Scarza bowed. ‘At once, Warleader.’

The grey man returned his attention inland, shading his gaze once more. ‘So,’ he breathed. ‘I’m back, you wretched circle of mages. What will you do? Yes … what will you do?

CHAPTER I

The voice of an old friend hailed me, when, first returned from my Wanderings, I paced again in that long street of Darujhistan which is called the Escarpment Way; and suddenly taking me wonderingly by the hand, said, ‘Tell me, since you are returned again by the assurance of Osserc, whilst we walk, as in former years, towards the blossoming orchards, what moved you, or how could you take such journeys into the Wastes of the World?’

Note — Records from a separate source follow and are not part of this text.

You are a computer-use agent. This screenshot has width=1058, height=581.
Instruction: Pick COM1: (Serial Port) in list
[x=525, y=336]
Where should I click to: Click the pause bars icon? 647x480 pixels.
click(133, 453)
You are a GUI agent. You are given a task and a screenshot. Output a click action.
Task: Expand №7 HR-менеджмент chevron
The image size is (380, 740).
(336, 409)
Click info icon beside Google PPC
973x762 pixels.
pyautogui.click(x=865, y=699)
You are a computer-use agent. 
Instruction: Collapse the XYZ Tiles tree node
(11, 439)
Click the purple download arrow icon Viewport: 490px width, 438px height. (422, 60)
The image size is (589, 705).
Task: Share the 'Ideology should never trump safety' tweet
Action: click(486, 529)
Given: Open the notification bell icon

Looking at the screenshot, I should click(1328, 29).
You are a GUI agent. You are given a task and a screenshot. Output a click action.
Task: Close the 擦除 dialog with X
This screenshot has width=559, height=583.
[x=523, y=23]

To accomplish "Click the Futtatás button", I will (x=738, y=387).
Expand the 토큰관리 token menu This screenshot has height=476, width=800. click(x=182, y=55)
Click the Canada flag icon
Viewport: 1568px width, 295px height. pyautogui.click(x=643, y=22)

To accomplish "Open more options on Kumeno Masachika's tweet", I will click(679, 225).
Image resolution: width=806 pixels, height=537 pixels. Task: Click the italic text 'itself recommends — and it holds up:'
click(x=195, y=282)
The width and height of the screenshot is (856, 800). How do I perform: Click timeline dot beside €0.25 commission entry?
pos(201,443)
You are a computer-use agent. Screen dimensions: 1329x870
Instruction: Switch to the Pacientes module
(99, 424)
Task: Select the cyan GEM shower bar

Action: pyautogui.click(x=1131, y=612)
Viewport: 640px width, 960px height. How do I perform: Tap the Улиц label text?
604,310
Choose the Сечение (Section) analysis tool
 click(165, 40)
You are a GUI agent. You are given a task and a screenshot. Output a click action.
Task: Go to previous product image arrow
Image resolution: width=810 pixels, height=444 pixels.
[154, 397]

Chanat D’argatty, Journeys of D’argatty

Saeng pounded mortar with pestle, grinding the sauce for the midday meal. In went nuts, young crayfish, greens and peppers, all to be mixed in with sliced unripe papaya for a salad. She worked on her knees, bent over the broad stone mortar, her muscular forearms clenching and flexing. Her long black hair stuck to her sweaty brow and she pushed it away with the back of a hand.

All the other women her age in the village were performing the same task in their family huts, yet with the all-important difference of fixing the meal for husbands and children. Saeng had neither. She prepared meals and cleaned house for herself and her aged mother, who, to Saeng’s continual annoyance, never missed an opportunity to criticize her efforts, or to wonder pointedly why her daughter was on her way to an early spinsterhood. How could it be otherwise, Mother? With you dismissing all our neighbours’ religious festivals as superstitious cowshit, their household shrines as false idols, and their faiths as ignorant childishness? No wonder Father disappeared. And no wonder we stand as the village pariahs.